【私の視点 観光羅針盤 192】宇宙開発の未来 北海道大学観光学高等研究センター特別招聘教授 石森秀三


 10連休中の5月4日に日本で最初の民間単独開発の宇宙観測用小型ロケット「MOMO(モモ)」3号機が打ち上げられ、目標の宇宙空間(高度100キロ)に達した。モモ3号機は全長10メートル、直径50センチの1段式で、打ち上げ後4分で宇宙空間に到達した。

 モモを打ち上げたのは、北海道十勝管内大樹町のベンチャー企業インターステラテクノロジズ(IST)だ。ISTのオーナーは堀江貴文氏で、2013年に大樹町に設立された。

 1号機の打ち上げから約2年。3度目の試みで民間単独では国内で初めて、宇宙空間に達した。さまざまな困難を乗り越えて、民間単独の努力で宇宙空間に到達できることを示した意義は大きい。

 現在、世界的に宇宙開発の動きが活発化しており、特に21世紀に入ってから中国が国を挙げて宇宙開発に本格参入している。中国は今年1月に世界で初めて月の裏側に無人月探査機を着陸させた。月の裏側は地球から直接見えず、科学的に未解明であるが、有望な地下資源が埋蔵されている可能性が高い。

 一方、米国は11年にスペースシャトルが退役してから有人宇宙旅行が絶えていたが、その間に民間の宇宙企業が勃興している。例えば、宇宙ベンチャー・スペースX社(イーロン・マスクCEO)は大型宇宙船「スターシップ」を開発中だ。全長118メートルで、垂直に着陸し、繰り返し使用可能を目指している。すでに民間初となる月周回旅行の計画を公表して、世界の富豪たちと契約を結んでいる。

 日本では08年に宇宙基本法が施行され、16年に「人工衛星等の打上げ及び人工衛星の管理に関する法律(宇宙活動法)」が制定された。

 日本のISTは世界的に急成長が見込まれる超小型人工衛星打ち上げ市場への参入を目指している。ISTは「価格破壊」を掲げて、市販品を活用してコストを圧縮した小型ロケットでも宇宙空間に到達できることを示し、世界の宇宙産業にインパクトを与えた。

 超小型衛星の打ち上げは、14年に世界で年間に100機を超え、20年ごろには年間500機を超えると予測されている。 
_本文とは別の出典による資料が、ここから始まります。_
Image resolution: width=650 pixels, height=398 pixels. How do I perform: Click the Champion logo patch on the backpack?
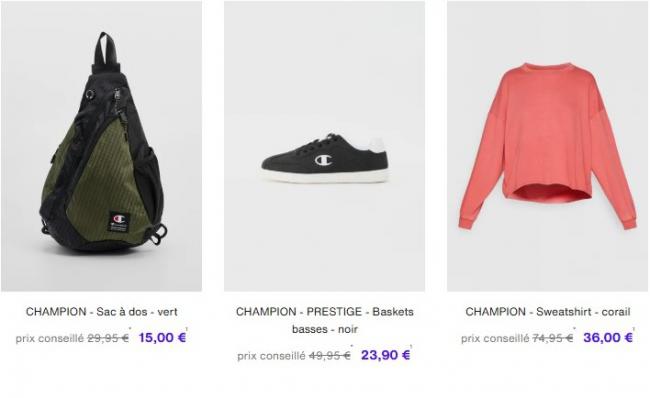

 ISTのモモ3号機は大樹町の実験場から発射された。大樹町は1987年に北海道の航空宇宙産業基地構想の候補地に選ばれ、95年に千メートルの滑走路を有する多目的航空公園を開園させた。その後、国立研究開発法人宇宙航空研究開発機構(JAXA)との連携協力拠点「大樹航空宇宙実験場」や展示施設「大樹町宇宙交流センターSORA」などを整備し、「宇宙のまち大樹」を目指している。

 米国と中国による「宇宙2強時代」を迎えて、宇宙開発が活発化しており、宇宙旅行が夢物語ではなくなっている。
 今後の世界の動きに注目していきたい。